Tugas 1:
Ketik ulang dengan persis bagian dokumen di bawah ini, mulai dari "Dewasa ini sangat" sampai dengan "pada tahun 1958.".

Di download dari : www.cimbuak.net
Disadur oleh: Dewis Natra
Sumber : Buku Curaian Adat Minangkabau
Penerbit : Kristal Multimedia Bukittinggi
Written by Ibrahim Dt. Sangguno Dirajo
Friday, 06 August 2004
(ARA st Rangakayomulia; bbrp kalimat, nama tempat dan nama orang diganti dengan bahasa minang)
Dewasa ini sangat minim sekali informasi mengenai adat yang kita dapati, seringkali kita mendengar Tambo alam Minangkabau, tapi kita tidak tahu seperti apa isi tambo itu sebenarnya. Begitu juga dengan adat Minangkabau seperti apa adat tersebut. Mulai dari tulisan ini kami dari admin akan memuat tulisan dari Ibrahim Dt. Sangguno Dirajo dalam bukunya Curaian Adat Minangkabau. Serta ucapan terimakasih kepada penerbit Kristal Multimedia Bukittinggi yang telah berkenan memberi ijin untuk menyadur isi buku tersebut.
Sedikit tentang penulis Ibrahim dilahirkan di sungayang Sumatera Barat pada tahun 1958.
Pendidikan dimulai di Sekolah Government di Batusangkar, tamat tahun 1968. Pada tahun 1970 beliau menjadi juru tulis Tuanku Titah di Sungai Tarab. Tuangku ini ahli dibidang adat Minangkabau. Maka saat itu beliau tertarik dan memperdalam pengetahuan dibidang Adat Minangkabau sehingga beliau diangkat menjadi Penghulu Andiko pada tahun 1913 dengan gelar datuak Sangguno Dirajo.

Tugas 2:
Berapa banyak baris di bawah yang memuat kata "coordinates", dengan membedakan huruf besar dan kecil? Jawab hanya dengan angkanya.

Bagian Data:
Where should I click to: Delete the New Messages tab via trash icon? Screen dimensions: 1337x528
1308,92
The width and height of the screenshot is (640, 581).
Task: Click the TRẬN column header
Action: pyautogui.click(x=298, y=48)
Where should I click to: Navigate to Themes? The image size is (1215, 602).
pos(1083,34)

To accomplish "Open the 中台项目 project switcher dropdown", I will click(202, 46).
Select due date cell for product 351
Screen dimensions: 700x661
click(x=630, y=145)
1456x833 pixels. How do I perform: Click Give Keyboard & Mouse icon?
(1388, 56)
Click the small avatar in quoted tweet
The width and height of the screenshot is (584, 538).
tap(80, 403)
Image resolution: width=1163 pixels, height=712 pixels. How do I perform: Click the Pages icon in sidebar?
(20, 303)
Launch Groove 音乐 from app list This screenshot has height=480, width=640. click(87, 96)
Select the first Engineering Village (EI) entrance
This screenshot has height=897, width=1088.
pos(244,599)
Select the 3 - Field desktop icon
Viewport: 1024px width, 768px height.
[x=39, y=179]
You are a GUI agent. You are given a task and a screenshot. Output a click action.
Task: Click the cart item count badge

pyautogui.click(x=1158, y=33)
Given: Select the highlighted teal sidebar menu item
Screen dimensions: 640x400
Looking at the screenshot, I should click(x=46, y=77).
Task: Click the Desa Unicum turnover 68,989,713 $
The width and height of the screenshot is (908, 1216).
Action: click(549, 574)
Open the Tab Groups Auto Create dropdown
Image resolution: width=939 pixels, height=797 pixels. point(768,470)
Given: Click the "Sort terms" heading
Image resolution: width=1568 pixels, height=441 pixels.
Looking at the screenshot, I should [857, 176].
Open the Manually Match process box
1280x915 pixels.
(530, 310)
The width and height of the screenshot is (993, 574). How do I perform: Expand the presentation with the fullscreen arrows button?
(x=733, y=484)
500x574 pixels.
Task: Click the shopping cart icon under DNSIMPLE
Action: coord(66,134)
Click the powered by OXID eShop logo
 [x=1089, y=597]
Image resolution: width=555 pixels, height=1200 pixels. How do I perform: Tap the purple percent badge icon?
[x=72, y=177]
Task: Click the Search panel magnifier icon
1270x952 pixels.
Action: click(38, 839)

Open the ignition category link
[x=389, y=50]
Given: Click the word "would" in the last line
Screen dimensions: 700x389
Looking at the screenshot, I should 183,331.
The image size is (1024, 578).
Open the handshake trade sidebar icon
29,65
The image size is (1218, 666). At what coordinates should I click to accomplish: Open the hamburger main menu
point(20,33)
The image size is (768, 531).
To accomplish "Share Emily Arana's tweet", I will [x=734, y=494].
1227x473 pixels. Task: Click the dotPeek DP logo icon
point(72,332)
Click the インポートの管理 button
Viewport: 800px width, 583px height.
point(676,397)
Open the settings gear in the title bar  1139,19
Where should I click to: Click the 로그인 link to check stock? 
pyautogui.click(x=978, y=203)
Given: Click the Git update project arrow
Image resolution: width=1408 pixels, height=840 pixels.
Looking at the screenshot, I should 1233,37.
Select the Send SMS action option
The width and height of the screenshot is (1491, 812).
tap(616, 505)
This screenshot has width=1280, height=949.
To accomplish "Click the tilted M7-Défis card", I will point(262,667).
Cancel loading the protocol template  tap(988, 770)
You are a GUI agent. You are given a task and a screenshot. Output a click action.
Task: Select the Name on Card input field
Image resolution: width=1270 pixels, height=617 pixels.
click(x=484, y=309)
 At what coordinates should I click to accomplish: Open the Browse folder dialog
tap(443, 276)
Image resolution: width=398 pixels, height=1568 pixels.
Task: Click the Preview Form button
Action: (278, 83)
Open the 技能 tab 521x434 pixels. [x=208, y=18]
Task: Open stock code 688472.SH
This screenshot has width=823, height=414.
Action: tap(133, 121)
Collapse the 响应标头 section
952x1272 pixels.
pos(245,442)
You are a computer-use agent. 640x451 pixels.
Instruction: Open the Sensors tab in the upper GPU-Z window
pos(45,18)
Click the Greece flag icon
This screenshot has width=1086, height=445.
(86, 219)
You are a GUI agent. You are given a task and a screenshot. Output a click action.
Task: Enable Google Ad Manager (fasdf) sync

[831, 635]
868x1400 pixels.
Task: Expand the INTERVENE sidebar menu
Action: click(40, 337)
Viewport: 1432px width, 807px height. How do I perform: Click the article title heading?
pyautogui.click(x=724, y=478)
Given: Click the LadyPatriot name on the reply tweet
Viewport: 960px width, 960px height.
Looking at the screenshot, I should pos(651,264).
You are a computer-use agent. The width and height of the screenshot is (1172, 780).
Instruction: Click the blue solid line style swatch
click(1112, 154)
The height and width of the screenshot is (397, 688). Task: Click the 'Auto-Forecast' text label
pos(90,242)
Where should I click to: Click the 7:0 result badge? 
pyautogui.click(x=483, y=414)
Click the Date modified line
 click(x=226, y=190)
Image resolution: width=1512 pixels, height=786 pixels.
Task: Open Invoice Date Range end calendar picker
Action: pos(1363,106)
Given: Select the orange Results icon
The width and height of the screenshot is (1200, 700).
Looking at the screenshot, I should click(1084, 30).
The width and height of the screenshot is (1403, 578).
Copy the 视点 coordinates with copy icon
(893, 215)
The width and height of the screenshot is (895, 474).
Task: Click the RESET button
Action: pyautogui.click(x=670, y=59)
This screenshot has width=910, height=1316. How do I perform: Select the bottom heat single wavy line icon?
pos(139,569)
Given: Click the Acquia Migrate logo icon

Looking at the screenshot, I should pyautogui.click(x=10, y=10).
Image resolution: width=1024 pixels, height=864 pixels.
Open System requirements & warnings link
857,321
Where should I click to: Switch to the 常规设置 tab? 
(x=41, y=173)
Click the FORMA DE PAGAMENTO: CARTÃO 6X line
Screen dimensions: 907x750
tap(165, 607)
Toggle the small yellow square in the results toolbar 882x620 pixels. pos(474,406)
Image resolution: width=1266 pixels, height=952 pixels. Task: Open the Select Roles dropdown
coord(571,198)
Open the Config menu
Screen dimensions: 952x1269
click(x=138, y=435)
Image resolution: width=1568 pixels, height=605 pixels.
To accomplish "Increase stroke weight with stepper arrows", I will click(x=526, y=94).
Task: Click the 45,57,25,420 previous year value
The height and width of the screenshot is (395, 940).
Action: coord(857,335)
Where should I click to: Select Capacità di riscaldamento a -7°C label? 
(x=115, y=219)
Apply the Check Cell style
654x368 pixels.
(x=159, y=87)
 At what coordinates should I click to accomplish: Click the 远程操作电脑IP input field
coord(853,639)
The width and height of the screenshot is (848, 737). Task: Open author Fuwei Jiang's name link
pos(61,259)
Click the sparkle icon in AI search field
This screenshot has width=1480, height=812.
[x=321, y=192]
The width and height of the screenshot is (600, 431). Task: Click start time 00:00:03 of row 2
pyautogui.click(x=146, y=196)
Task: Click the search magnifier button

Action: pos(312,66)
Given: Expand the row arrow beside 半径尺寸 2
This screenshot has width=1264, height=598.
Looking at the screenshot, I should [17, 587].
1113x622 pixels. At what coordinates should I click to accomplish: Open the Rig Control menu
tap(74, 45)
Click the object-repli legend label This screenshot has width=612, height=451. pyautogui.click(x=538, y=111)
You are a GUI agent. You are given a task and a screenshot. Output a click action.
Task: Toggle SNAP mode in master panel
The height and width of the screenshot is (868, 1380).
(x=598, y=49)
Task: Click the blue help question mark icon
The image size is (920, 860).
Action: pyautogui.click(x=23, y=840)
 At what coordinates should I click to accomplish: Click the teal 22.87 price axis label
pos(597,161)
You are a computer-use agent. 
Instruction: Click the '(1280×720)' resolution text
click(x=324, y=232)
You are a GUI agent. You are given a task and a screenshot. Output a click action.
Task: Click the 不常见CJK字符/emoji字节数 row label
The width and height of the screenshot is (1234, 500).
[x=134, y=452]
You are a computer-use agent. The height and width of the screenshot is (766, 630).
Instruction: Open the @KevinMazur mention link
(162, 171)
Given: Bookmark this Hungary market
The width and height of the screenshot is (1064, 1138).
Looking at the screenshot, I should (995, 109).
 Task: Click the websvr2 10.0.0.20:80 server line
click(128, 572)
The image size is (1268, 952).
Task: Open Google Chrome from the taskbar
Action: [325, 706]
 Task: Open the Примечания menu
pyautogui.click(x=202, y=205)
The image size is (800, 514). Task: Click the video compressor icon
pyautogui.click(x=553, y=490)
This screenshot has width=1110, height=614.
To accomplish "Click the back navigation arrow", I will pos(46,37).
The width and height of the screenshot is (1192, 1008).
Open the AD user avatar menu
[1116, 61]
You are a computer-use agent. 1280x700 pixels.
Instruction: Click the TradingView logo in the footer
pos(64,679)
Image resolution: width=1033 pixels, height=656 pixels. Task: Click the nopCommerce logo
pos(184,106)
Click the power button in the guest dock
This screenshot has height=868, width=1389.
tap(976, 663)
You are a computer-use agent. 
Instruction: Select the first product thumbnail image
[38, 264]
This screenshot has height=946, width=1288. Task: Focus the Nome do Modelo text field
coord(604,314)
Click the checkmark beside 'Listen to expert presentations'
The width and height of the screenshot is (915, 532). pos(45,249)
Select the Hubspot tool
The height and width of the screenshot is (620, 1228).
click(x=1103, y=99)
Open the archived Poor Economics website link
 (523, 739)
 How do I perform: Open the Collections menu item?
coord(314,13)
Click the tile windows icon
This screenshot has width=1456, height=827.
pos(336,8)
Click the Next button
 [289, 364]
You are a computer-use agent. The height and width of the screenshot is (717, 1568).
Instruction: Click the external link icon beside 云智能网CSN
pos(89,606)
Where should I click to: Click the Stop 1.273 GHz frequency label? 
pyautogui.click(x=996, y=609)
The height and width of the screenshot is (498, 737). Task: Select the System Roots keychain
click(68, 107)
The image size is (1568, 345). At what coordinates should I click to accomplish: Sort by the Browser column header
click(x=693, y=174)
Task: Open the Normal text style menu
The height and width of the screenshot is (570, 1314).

Jawaban 1:
Dewasa ini sangat minim sekali informasi mengenai adat yang kita dapati, seringkali kita mendengar Tambo alam Minangkabau, tapi kita tidak tahu seperti apa isi tambo itu sebenarnya. Begitu juga dengan adat Minangkabau seperti apa adat tersebut. Mulai dari tulisan ini kami dari admin akan memuat tulisan dari Ibrahim Dt. Sangguno Dirajo dalam bukunya Curaian Adat Minangkabau. Serta ucapan terimakasih kepada penerbit Kristal Multimedia Bukittinggi yang telah berkenan memberi ijin untuk menyadur isi buku tersebut.
Sedikit tentang penulis Ibrahim dilahirkan di sungayang Sumatera Barat pada tahun 1958.

Jawaban 2:
7